The option array is a cognitive object that has no precise precedent. It is not a list, because the items are not extracted from a pre-existing body of information and arranged by an external criterion — they are generated by the system in response to a prompt. It is not sequential drafting, because the alternatives are produced in parallel rather than in sequence. It is the simultaneous consideration of multiple structured alternatives generated at a speed that allows the mind to focus on judgment rather than generation. The option array shifts the cognitive bottleneck from producing alternatives to evaluating them — from generation to curation — and this shift changes not just the efficiency of thought but its character.
In every previous medium, the bottleneck was producing alternatives. Writing a paragraph takes time. Sketching a design takes effort. Coding an algorithm takes expertise. The cost of generation meant the number of alternatives any individual could consider was small, and the cognitive work was concentrated in producing each. The option array inverts this economy. Generation becomes cheap. The cognitive work concentrates in evaluating the field — judging which option best serves the purpose, which captures the intention most faithfully, which reveals an angle the builder had not considered.
The curator replaces the generator as the primary cognitive role, and the skills curation demands — taste, judgment, the ability to recognize quality amid abundance — become the scarce cognitive resource. This is the structural mechanism behind what the judgment economy identifies as the AI age's characteristic repricing: when execution becomes cheap, the premium migrates to evaluation.

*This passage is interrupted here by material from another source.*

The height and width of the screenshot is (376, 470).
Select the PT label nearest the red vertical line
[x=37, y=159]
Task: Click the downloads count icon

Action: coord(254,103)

The option array belongs to the same taxonomic family as the written list, the written table, and the syllogism — cognitive forms enabled by specific properties of specific media, impossible without them, destined to become invisible to the users who inhabit them. The builder who works with option arrays will, in time, find it as difficult to imagine thinking without them as a scientist finds it to imagine working without tables.
Like every cognitive form a technology of the intellect produces, the option array carries its characteristic distortions. The ease of generating alternatives may erode the discipline of committing to a single vision and developing it with depth. The shift from generation to curation may produce a paralysis of choice or a tendency to select the most superficially appealing option rather than the most deeply considered one. Curation without committed depth may produce work that is broadly competent and nowhere distinctive.

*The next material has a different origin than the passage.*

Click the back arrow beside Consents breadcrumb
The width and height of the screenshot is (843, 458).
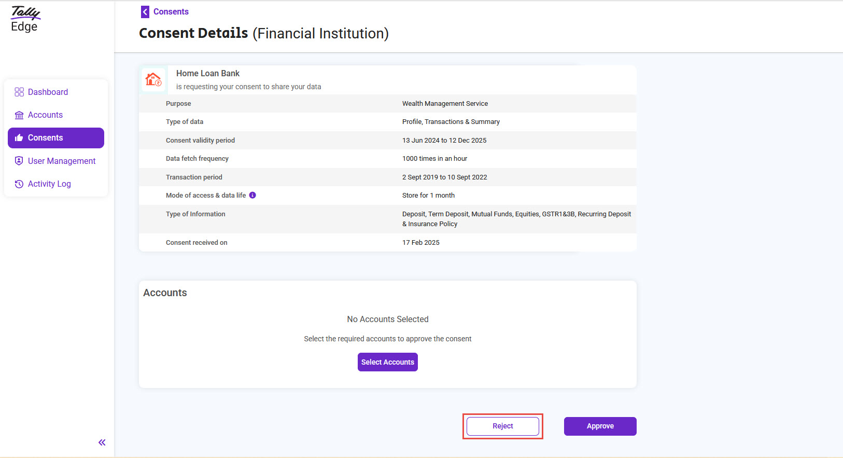pyautogui.click(x=145, y=12)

The concept is developed in the Goody volume's application of Goody's taxonomic method to AI's distinctive cognitive forms. The name and analysis are contributions of the volume itself; the underlying phenomenon — AI's cheapening of alternative generation — has been widely observed but rarely theorized as a new cognitive form comparable to the list.
Parallel rather than sequential. Alternatives occupy equivalent positions in a possibility space rather than positions in a temporal sequence.
Generation-to-curation shift. The cognitive bottleneck moves from producing alternatives to evaluating them.
Taste as scarce resource. When generation is cheap, the ability to recognize quality amid abundance becomes the limiting factor.
New cognitive form, new distortions. The array's characteristic shadows include paralysis of choice and the erosion of committed depth.
Taxonomic family with list and table. A medium-specific form that will become invisible through institutionalization.
Whether the option array represents genuine cognitive expansion or a sophisticated form of cognitive passivity is disputed. Advocates argue that it relocates intellectual labor to the dimension where human judgment most matters. Critics argue that curation without the discipline of generation produces shallower thinking, because the struggle of generation is part of how the curator's taste is built.